### TASK SET
1 > Answer these from the post comparing LISP and Haskell, one line each:
(a) Which system does the post say comes pretty close to being a Haskell interpreter?
(b) Which Haskell system does it say can interpret Haskell code?
(c) What original set of types does it list for LISP?
2 > Name every function that the post comparing LISP and Haskell mentions by name.
3 > Carry on the post comparing LISP and Haskell, starting after its final line.

### QUOTED PASSAGE
This message contained a lot of inaccuracies
A few more differences between LISP and Haskell:
1) LISP is usually interpreted though most LISP systems allow compilation too.
At the moment, Haskell is a compiled language (though Gofer comes pretty
close to being a Haskell interpreter).
This is a common misperception about Lisp. There are "toy" Lisp
implementations which are interpreted-only, but any serious
implementation comes with a compiler, and any serious application uses
it.
The Yale Haskell system can interpret Haskell code, too.
2) Haskell has data types and pattern matching, LISP does not. To put it
another way, all types in LISP have to be built up from the original
set of types (numbers, characters, pairs) --- and you can't hide the
representation: if you represent triples by nested pairs (_,(_,_)), you
can apply car and cdr (fst and snd in Haskell) to triples.

### DATASET ROWS
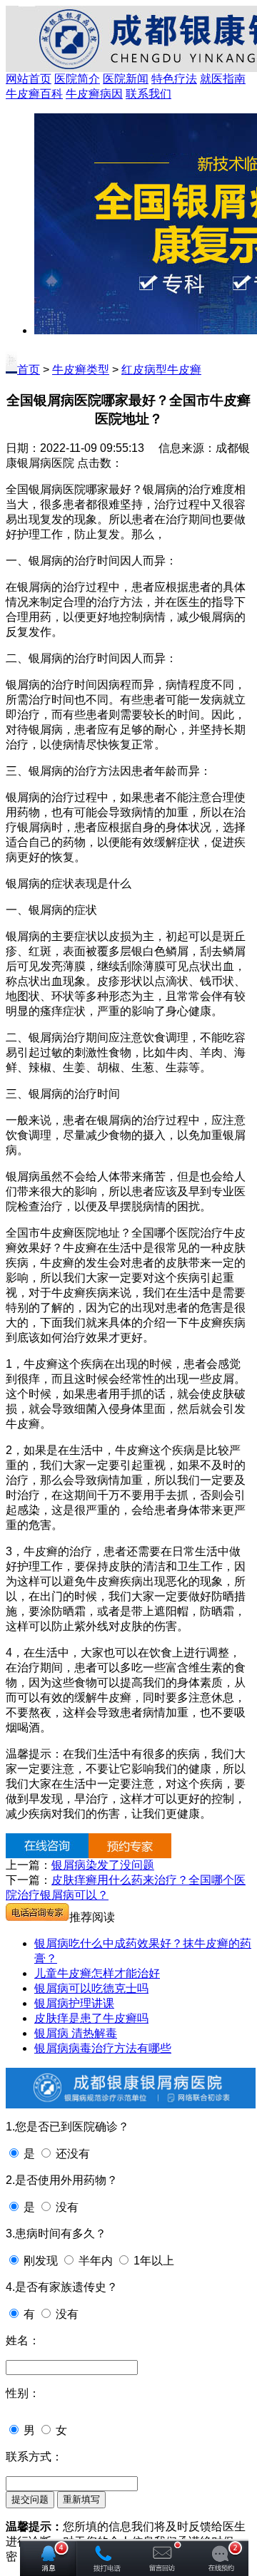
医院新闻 (125, 79)
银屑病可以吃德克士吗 (91, 1988)
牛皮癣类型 (80, 370)
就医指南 (223, 79)
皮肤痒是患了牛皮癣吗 (91, 2018)
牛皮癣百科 (34, 94)
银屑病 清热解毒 (75, 2033)
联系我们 (148, 94)
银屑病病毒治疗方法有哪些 (102, 2048)
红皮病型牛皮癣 (161, 370)
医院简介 (77, 79)
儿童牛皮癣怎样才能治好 (97, 1973)
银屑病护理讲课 (74, 2003)
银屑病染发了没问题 (102, 1865)
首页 (28, 370)
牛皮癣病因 (94, 94)
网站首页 (28, 79)
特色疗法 (174, 79)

### FINAL RESULTS
1 >
(a) Gofer
(b) The Yale Haskell system
(c) Numbers, characters, pairs

2 > car, cdr, fst, snd

3 >
The claim that Lisp lacks abstract data types is another common
misperception. Things like DEFSTRUCT have been around for a long time in
Lisp (it predates Common Lisp by quite a while!), and good programmers
almost never use long lists to represent data types. Now we also have
CLOS, which provides multiple inheritance.
Most Lisp dialects don't have any sort of destructuring for abstract data
types, but I question whether destructuring is really all that useful
anyway. If you have a type with 20 or 30 components -- which is not all
that unusual, in my experience -- it's much easier to grab the ones you
want by name than by trying to remember the positions of all n
components.
3) Type classes: Haskell has them, LISP doesn't.
Lisp's type system is entirely different than Haskell's, since in Lisp
the type of an object is inherent in the object itself at run time rather
than determined statically by declarations you supply at compile time.
In Lisp, you generally don't need the equivalent of type classes because
you can rely on the dynamic typing mechanism to do the right thing. The
dispatching mechanism for generic functions in CLOS is also dynamic,
rather than relying on static type information.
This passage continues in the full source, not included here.